▶ [DATA FOR THE TASK]
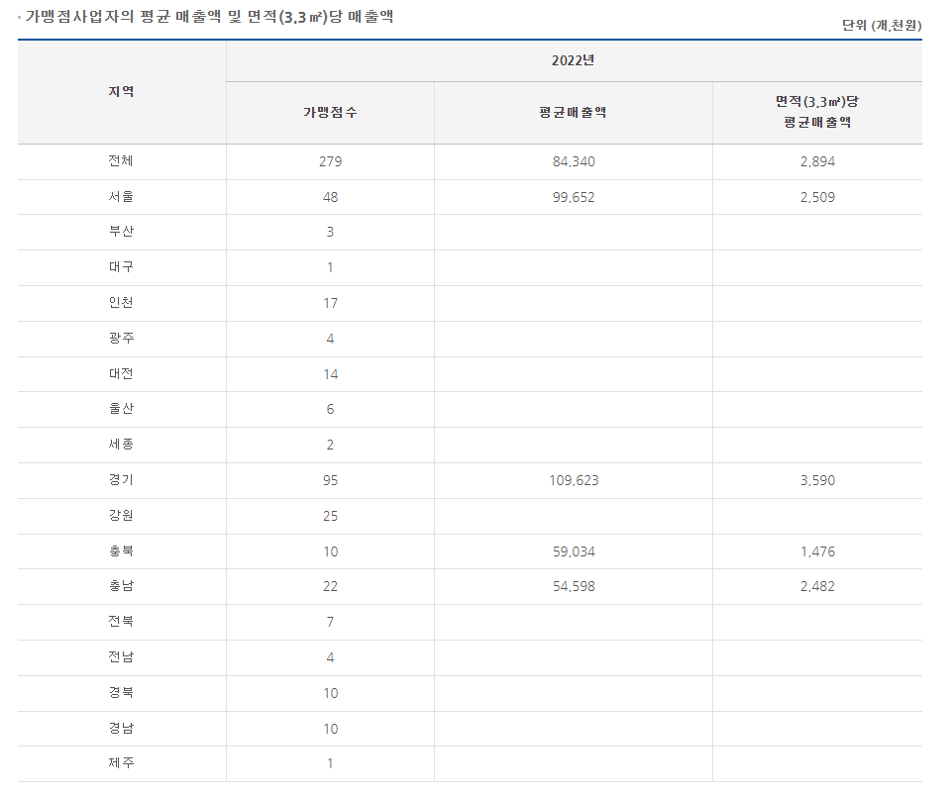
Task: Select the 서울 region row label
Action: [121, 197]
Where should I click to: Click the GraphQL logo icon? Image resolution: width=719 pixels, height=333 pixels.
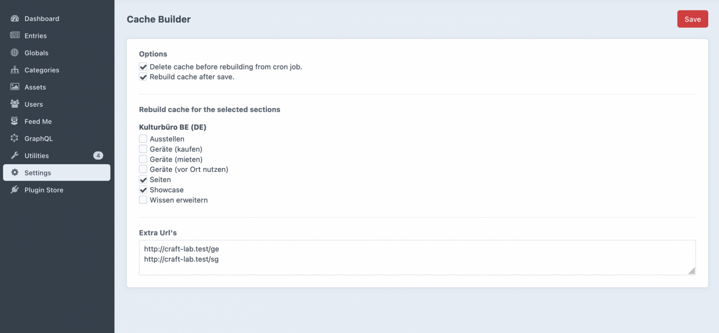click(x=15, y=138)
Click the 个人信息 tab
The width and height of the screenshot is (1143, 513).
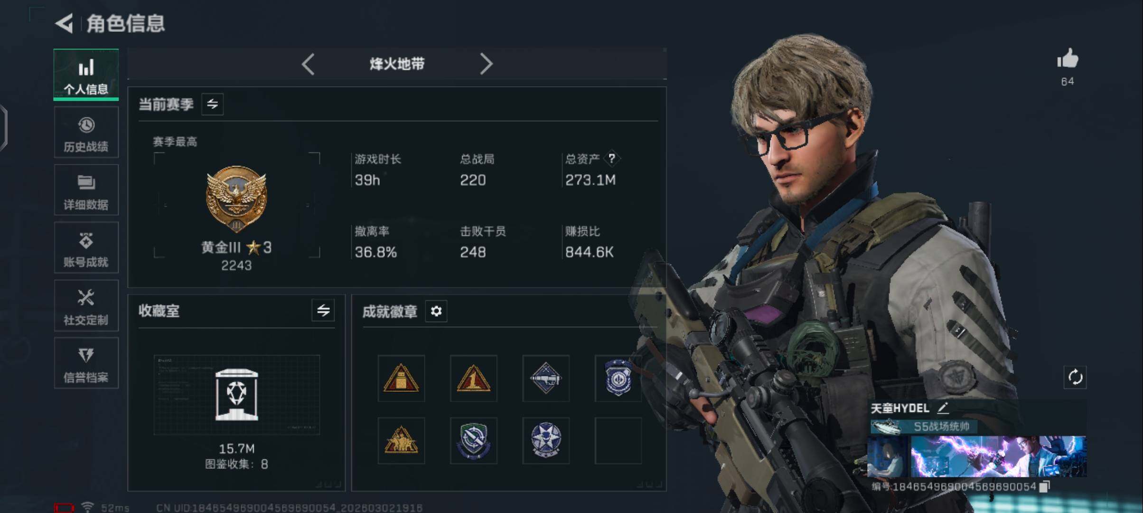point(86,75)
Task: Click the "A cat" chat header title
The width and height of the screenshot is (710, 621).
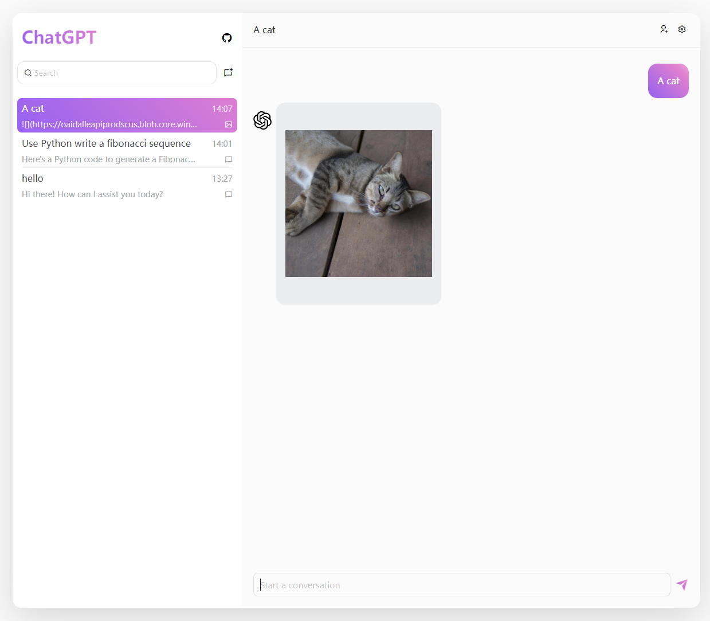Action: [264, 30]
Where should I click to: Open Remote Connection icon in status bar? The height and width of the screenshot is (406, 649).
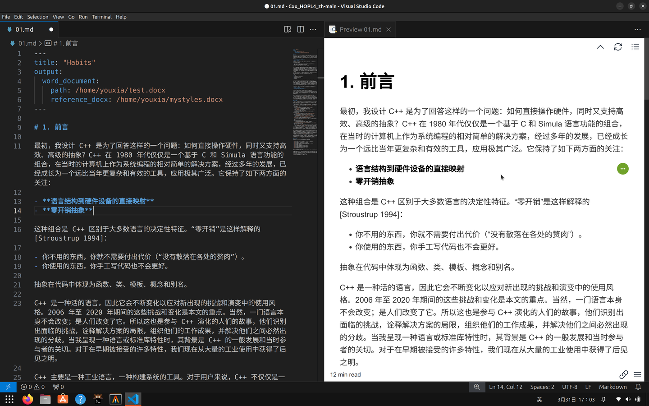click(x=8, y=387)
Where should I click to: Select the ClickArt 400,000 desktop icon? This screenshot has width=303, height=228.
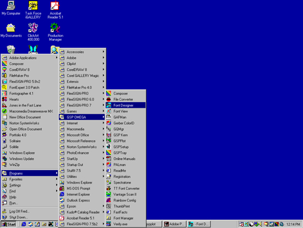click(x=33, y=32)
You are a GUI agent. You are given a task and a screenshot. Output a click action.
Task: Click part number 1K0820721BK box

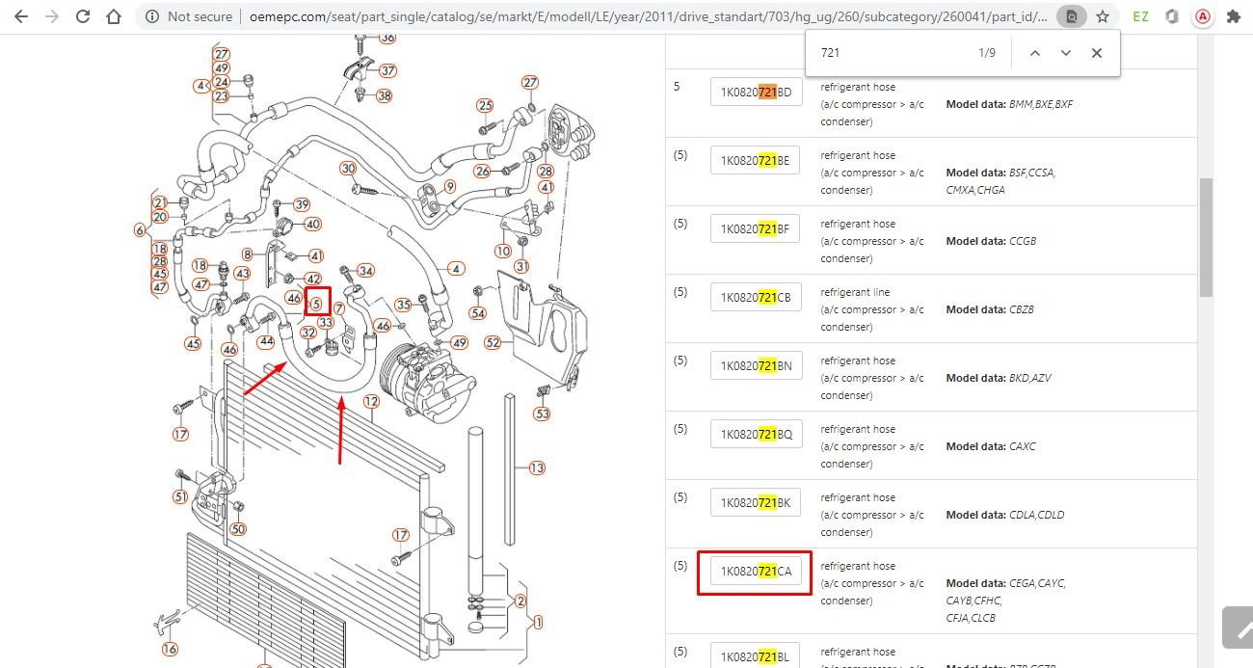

...

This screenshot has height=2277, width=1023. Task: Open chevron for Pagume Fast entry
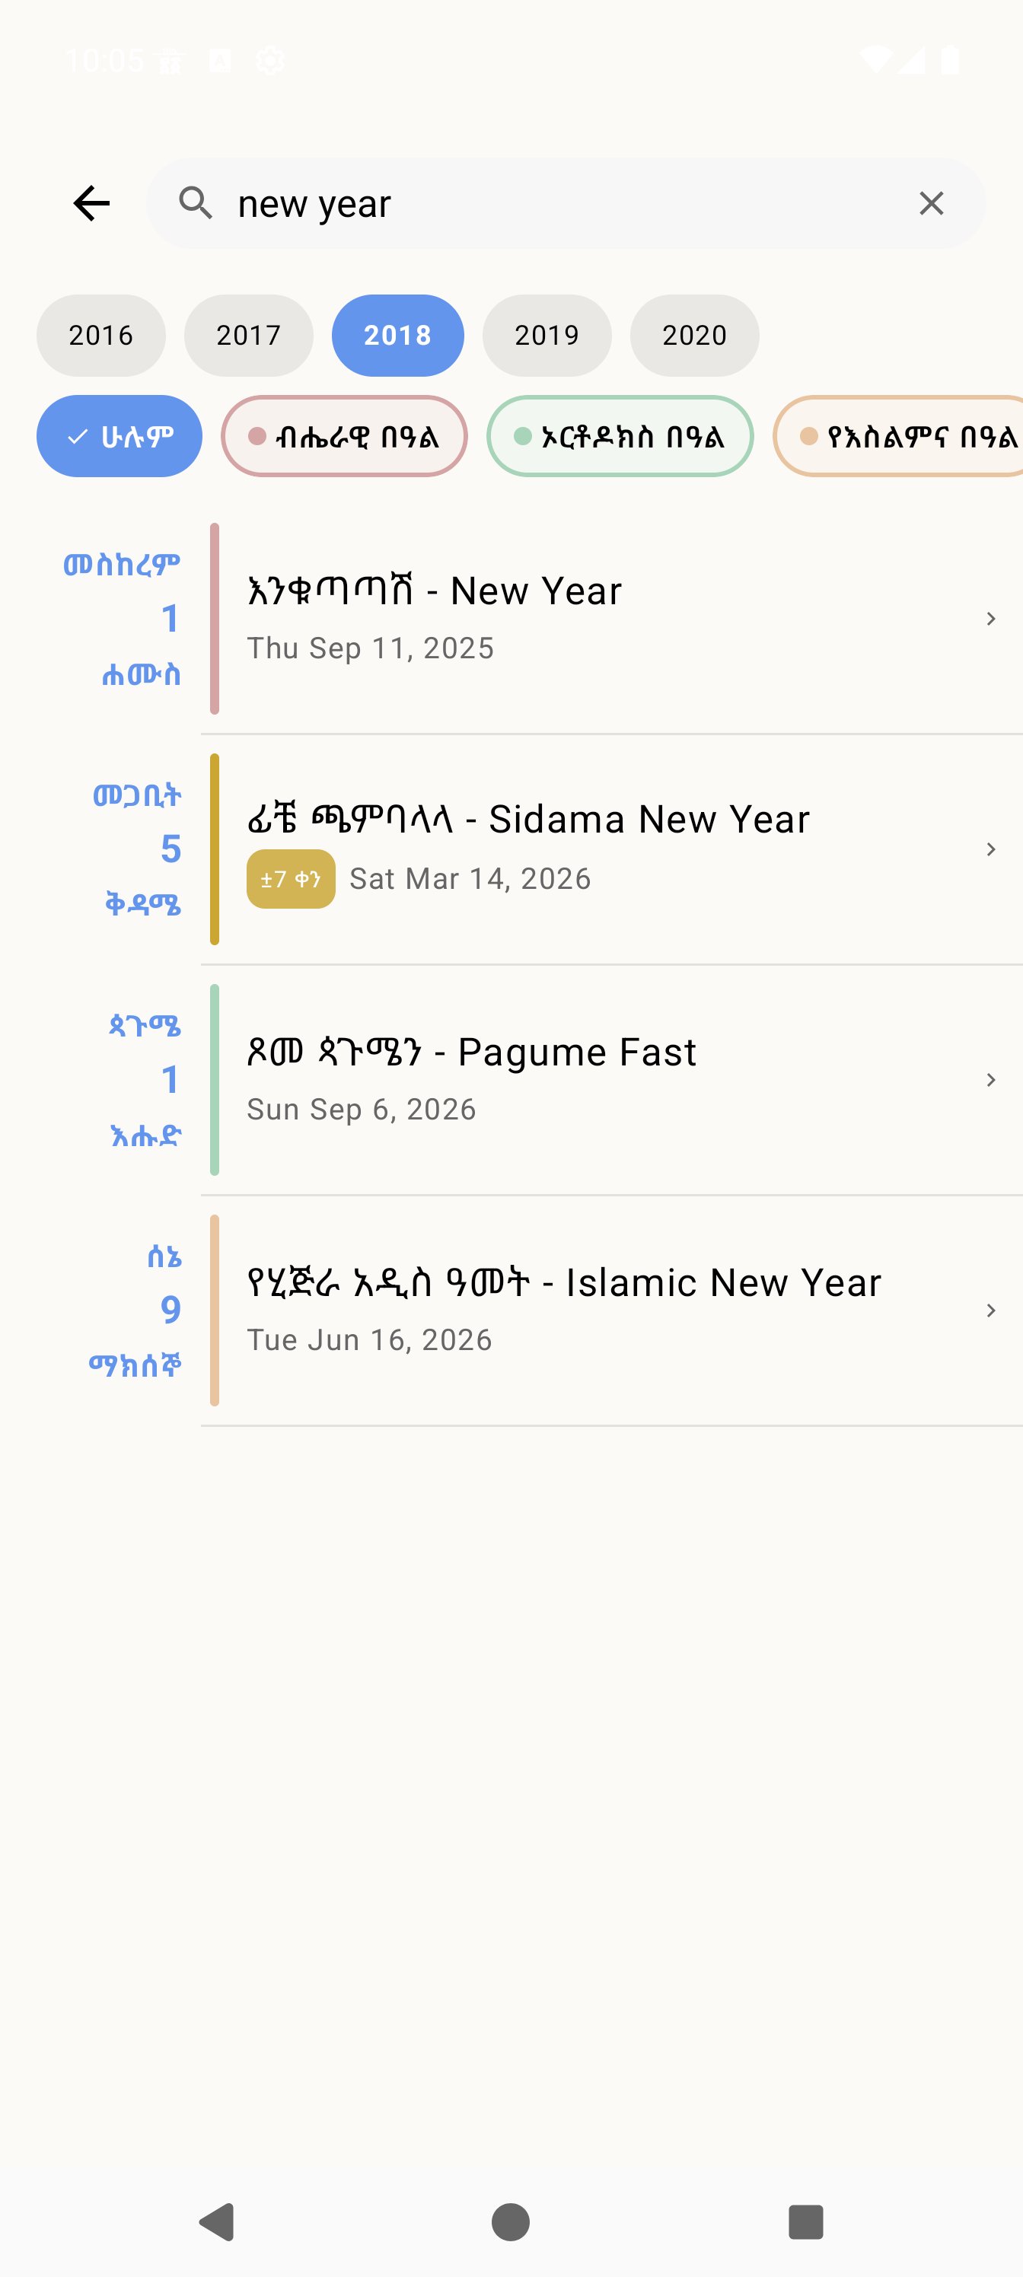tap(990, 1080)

...

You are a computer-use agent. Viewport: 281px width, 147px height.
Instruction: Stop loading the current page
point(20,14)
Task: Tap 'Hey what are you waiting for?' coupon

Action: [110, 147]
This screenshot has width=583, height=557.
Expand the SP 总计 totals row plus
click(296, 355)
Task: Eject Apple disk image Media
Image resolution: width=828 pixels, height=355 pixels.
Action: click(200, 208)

▶ [WHAT IS REQUIRED] Print an exact copy of the lines above, from the one containing "Where should I click to: Click" through the one containing "Task: Click part number 1K0820721BK box", and leave out the pictures.

▶ [SOLVED EXERCISE]
Where should I click to: Click the GraphQL logo icon? Image resolution: width=719 pixels, height=333 pixels.
click(x=15, y=138)
Click the 个人信息 tab
The width and height of the screenshot is (1143, 513).
point(86,75)
Task: Click the "A cat" chat header title
The width and height of the screenshot is (710, 621).
Action: [264, 30]
Where should I click to: Open Remote Connection icon in status bar? The height and width of the screenshot is (406, 649).
click(x=8, y=387)
Where should I click to: Select the ClickArt 400,000 desktop icon? This screenshot has width=303, height=228.
click(x=33, y=32)
You are a GUI agent. You are given a task and a screenshot. Output a click action.
Task: Click part number 1K0820721BK box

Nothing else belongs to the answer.